這些日子裏,秦謹言失去左臂一事,旁人無從得知,唯一知道一二的便是林開,他不明白主子為何每次深睡醒來後便會受一次大傷,上一回是吐血,這一回是左臂失去知覺。
只是可惜了,主子的左手善用短匕,在京城中無人能與其匹敵,如今卻只能藏于袖中,不示于人。
又是一個大雪的日子,屋內的炭火細細作響,添了些暖意。
“師父,在書中這裏是何意思啊?”
一個穿着黃袍,約莫着七八歲的孩童手中拿着竹簡,叩響屋門。
“進。”
秦謹言放下手中捧着的手冊,目光移向屋門,離昭昭走後已快過了一年了,男子的氣質愈發沉澱,就像是上好的龍井茶一般,濃郁醇厚。
孩童聽到了師父的應聲,才進屋行了禮,道:“師父這幾日不休息?”
孩童故作老成,可終究是歷練不夠,語态上略顯稚嫩。他是現在蒼雲的太子,李铮由于舊事不能人道,只能抱一個李氏宗親的孩子封為太子。
這孩子初見他時,面露怯意不敢上前,如今拜師于他,他傾力教其帝王心術,雖才近一年,便大有長進。
小太子見師父輕搖了頭,不願多語,他也知不該繼續問下去,便想起此行,拿出竹簡,細細問來。
從前他聽宮內傳聞,一直以為攝政王應是兇神惡煞,或是野心勃勃,虎視眈眈于帝位的,如今拜師于秦謹言門下,才知那些謠言不實。

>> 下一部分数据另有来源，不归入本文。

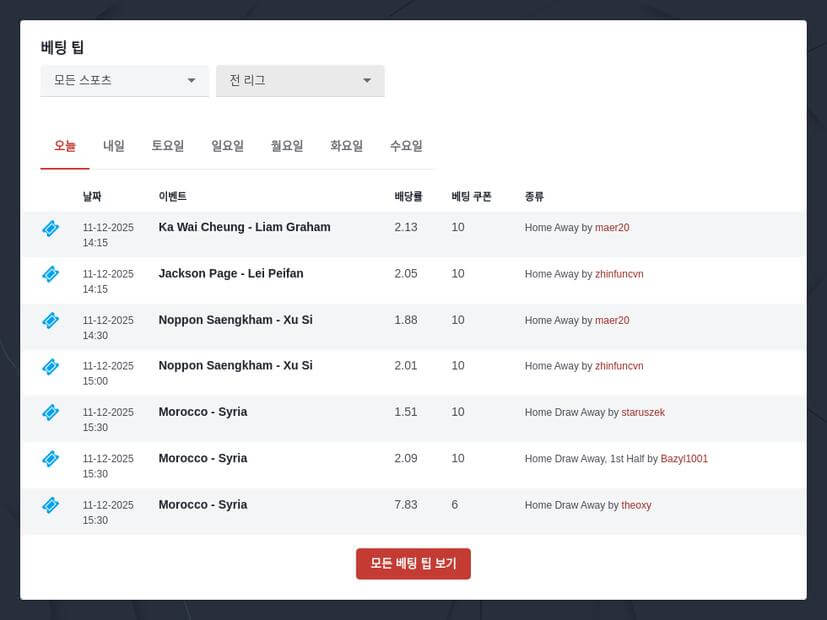Click the 모든 베팅 팁 보기 button

point(413,564)
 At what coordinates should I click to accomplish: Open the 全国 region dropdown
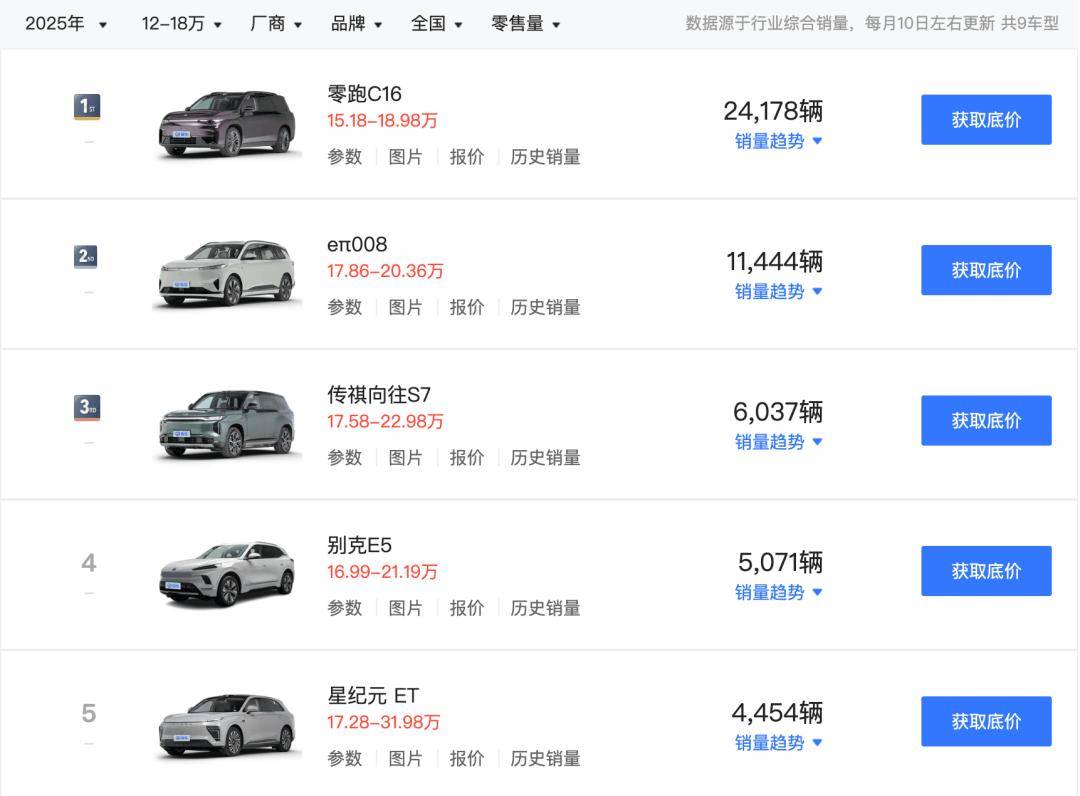tap(437, 24)
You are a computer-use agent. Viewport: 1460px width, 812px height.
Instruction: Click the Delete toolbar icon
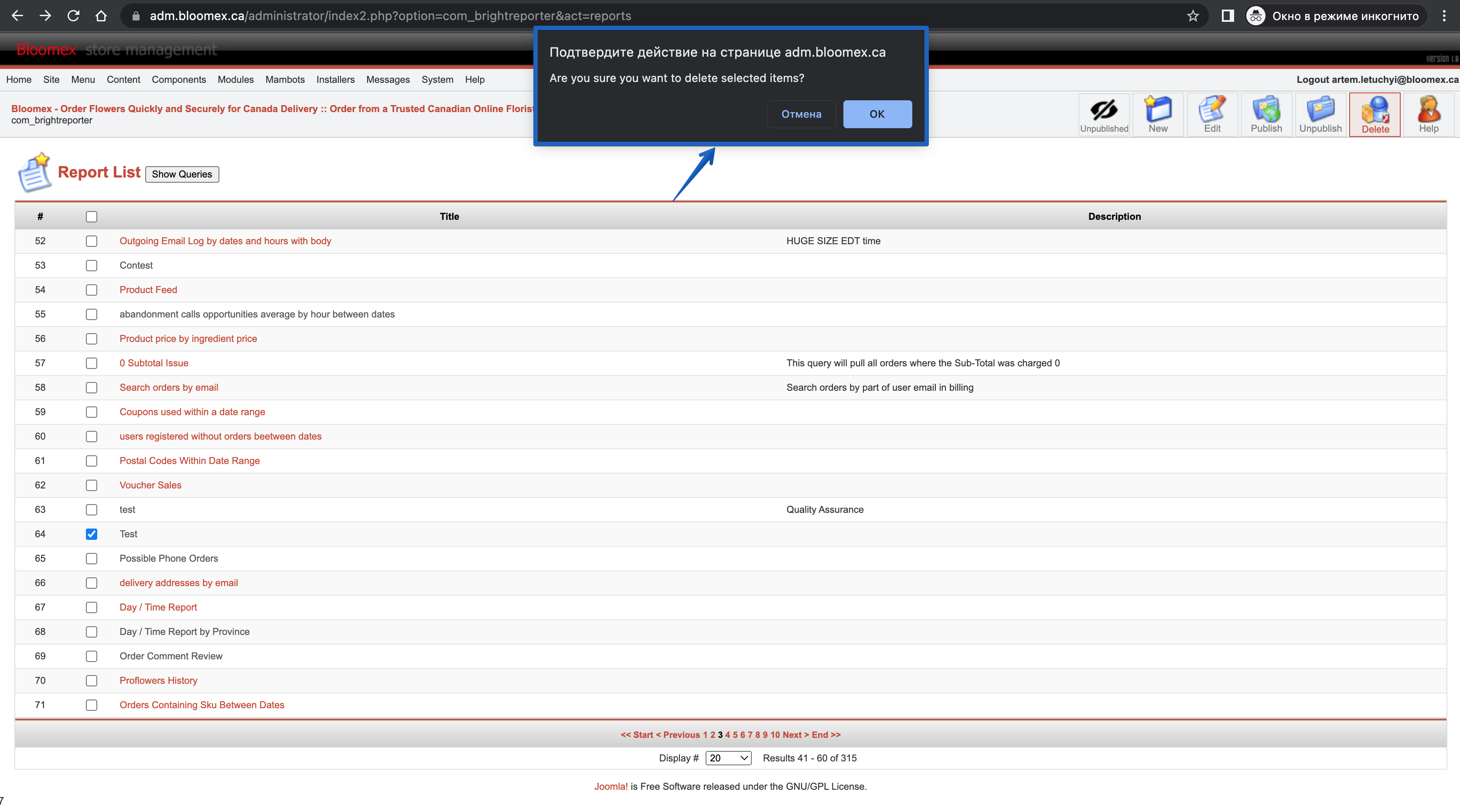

憑借師父的聲望,帝王是唾手可得之物,甚至野心都可明目張膽地亮出,不必藏捏。可師父卻沒這麽做,反倒是致力于蒼雲錢幣,商貿,科舉的變革,雖這些都需長時間完成,但已初見成效。
而正是蒼雲國力漸強,遼國不敢來犯,兩國于邊境處簽下五十年內不再生起戰火之約。因早年虧空了身子,皇帝李铮力不從心,有意傳位于太子。
他更是佩服至極,師父待他雖然嚴苛,但必是知無不盡,有問必答,他得其幸,有其師。
等太子問完了問題,卻沒有退下,借着今日景色甚好,他開口誇道:“蒼雲有師父在,真是蒼雲之幸。在百姓口中,師父似是一顆明珠,唯有師父在,百姓才安。”
秦謹言目中微有錯愕,他平日教太子不會再談多餘之言。很快他眼裏的錯愕化作一份釋然的笑意,遙遙看向窗外。
曾幾何時,他被百姓視作妖物,異族,面臨險難時,無一人出手相助。又曾幾何時,他本懷有鴻鹄之志,可卻受書中設定的束縛,被人污蔑,亦或是被視作逆賊。
他曾恨極這個世界的不公,盡百般努力也無法善終,卻是昭昭告訴他如何去看這個世界,拂去悲苦帶來的一身戾氣,餘下皎潔的月色照亮着他。
她給了他勇氣與既定的命運抗争,告訴他,他也能是被偏愛的那一個。甚至……她也告訴他如何去愛一個人。
如今時候快到了,他也該去見她了。
已在權臣之位數年的秦謹言伸出右手,摸了摸太子的頭,意味深長道:“以後的蒼雲就要交于你的手上了。”
太子不明師父是何意思,迷茫地看向他,而師父卻悄然移開了目光,看向窗外的皚皚的白雪,面上卻有些難掩的孤寂。
自從那次之後,他便再也無法進入夢中,去到昭昭那個世界。
逢年初春,李铮退位,新帝登基,舉國同慶,暢開夜市。同日,攝政王秦謹言不知所蹤,王府傳出是為病逝,應生前之求,與其妻許氏的衣冠冢同葬,病逝時未過三十。衆人皆嘆,蒼雲少了一個少年英才。